Since you don't build using your IDE, make sure you save all the files you edited with your IDE first.

If security is a concern, you can use the jdk / mave / cmake / visual studio build tools you downloaded yourself from a trusted source, just make sure that they are in your PATH, or edit env.bat

The actual java cheat that's beeing injected is the maven project in the folder InjectableJar/InjectableJar.
It is the only part of the project you should need to modify most of the time as a user, and where you would code your modules.
In this project, Minecraft renamed jar (official client jar but rempped to human readable mcp names) is included as a dependency, and you can refer Minecraft classes in your code.
It can't be built alone, as it depends on the other projects InjectableJar-commons and InjectableJar-processor, so make sure to open your IDE in the parent maven project
Make sure to configure it to use the right jdk version (java 8)
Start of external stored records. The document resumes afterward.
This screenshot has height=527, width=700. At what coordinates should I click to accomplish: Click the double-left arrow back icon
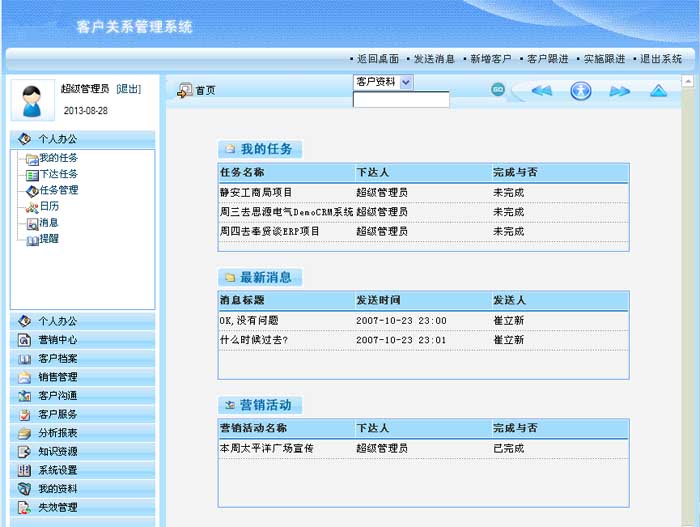541,91
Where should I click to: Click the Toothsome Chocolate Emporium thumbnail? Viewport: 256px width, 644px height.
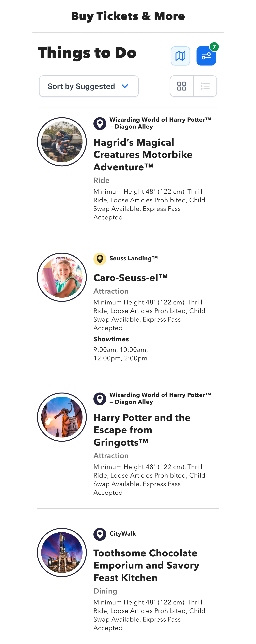pyautogui.click(x=62, y=553)
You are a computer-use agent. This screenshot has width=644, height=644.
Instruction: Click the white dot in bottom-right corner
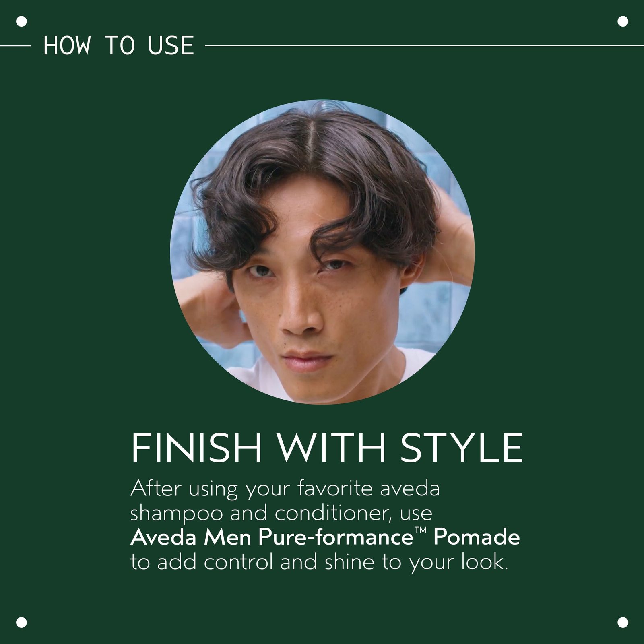(x=623, y=622)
The real hassle when making an injectable cheat in java, is not really adding the jar to the classpath, it usually takes only one line of code,
but actually setting up "events", meaning adding instructions to a game's function so that it calls one of the method in your cheat jar.
Otherwise you just have useless classes in the jvm that are never used.
The @EventHandler annotation allows you to do that.
Be aware that the @EventHandler annotation is first checked by the annotation processor for incoherent target method and event handler signature, and will fail the compilation in such cases.
It is purposefully strict to avoid having surprises at runtime.
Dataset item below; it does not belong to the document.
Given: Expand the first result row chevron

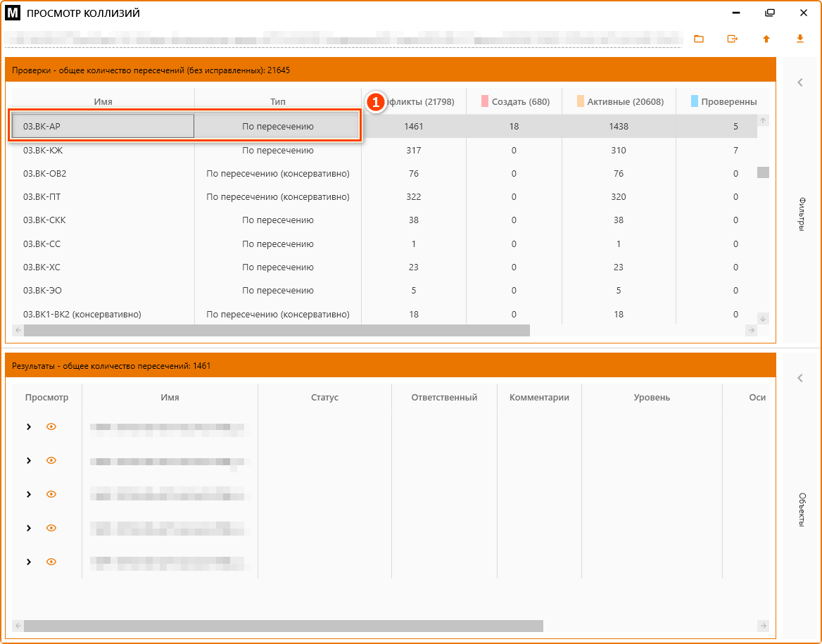Looking at the screenshot, I should point(29,427).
There are some examples in TestClass.java

This can be used to add a call to your event handler at the beginning of a method.
To declare an event handler you have to define a public static method and annotate with @EventHandler :

    @EventHandler(type=ON_ENTRY,
            targetClass = "net/minecraft/client/entity/EntityClientPlayerMP",
            targetMethodName = "sendChatMessage",
            targetMethodDescriptor = "(Ljava/lang/String;)V",
            targetMethodIsStatic = false)
    public static void sendChatMessage(Canceler canceler, EntityClientPlayerMP player, String message)
    {
        System.out.println("sendChatMessage on entry succeeded");
    }

The return type must be the same as the target method's one
The first parameter must be of type Canceler.
If the target method is static, the second parameter type must be targetClass (it will hold this object).
The ramaining parameters must be the same as the target method ones.
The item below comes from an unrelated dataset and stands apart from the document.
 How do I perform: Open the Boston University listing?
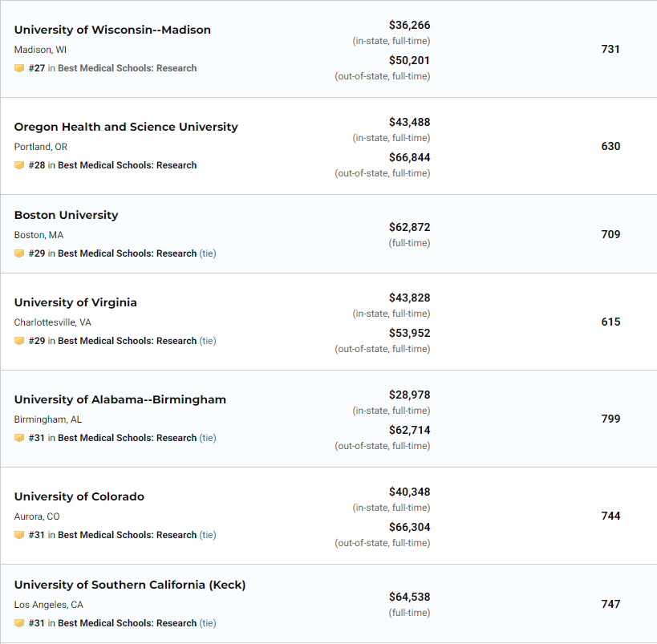(67, 215)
You can set canceler.cancel = true, to immediately return and cancel the execution of the method, in this case the return value will be the one returned by the event handler.
If not canceled, the return value of the event handler is ignored.

targetMethodDescriptor : as described in Java Virtual Machine Specification 4.3.3

This can be used to add a call to your event handler before any XRETURN / ATHROW instruction of a method.
To declare an event handler you have to define a public static method and annotate with @EventHandler :

    @EventHandler(type=ON_RETURN_THROW,
            targetClass = "net/minecraft/client/ClientBrandRetriever",
            targetMethodName = "getClientModName",
            targetMethodDescriptor = "()Ljava/lang/String;",
            targetMethodIsStatic = true)
    public static String getClientModName(String returnValue, Thrower thrower)
    {
        return returnValue + " (Mujina Boosted)";
    }

The return type must be the same as the target method's one, the value returned by the event handler will be the value returned by the target method.
The first parameter must be of the same type as the target method's one, it will hold the original return value.
If the event was triggered because of an ATHROW instruction, then thrower.thrown will hold the thrown value, and you can use that field to override it.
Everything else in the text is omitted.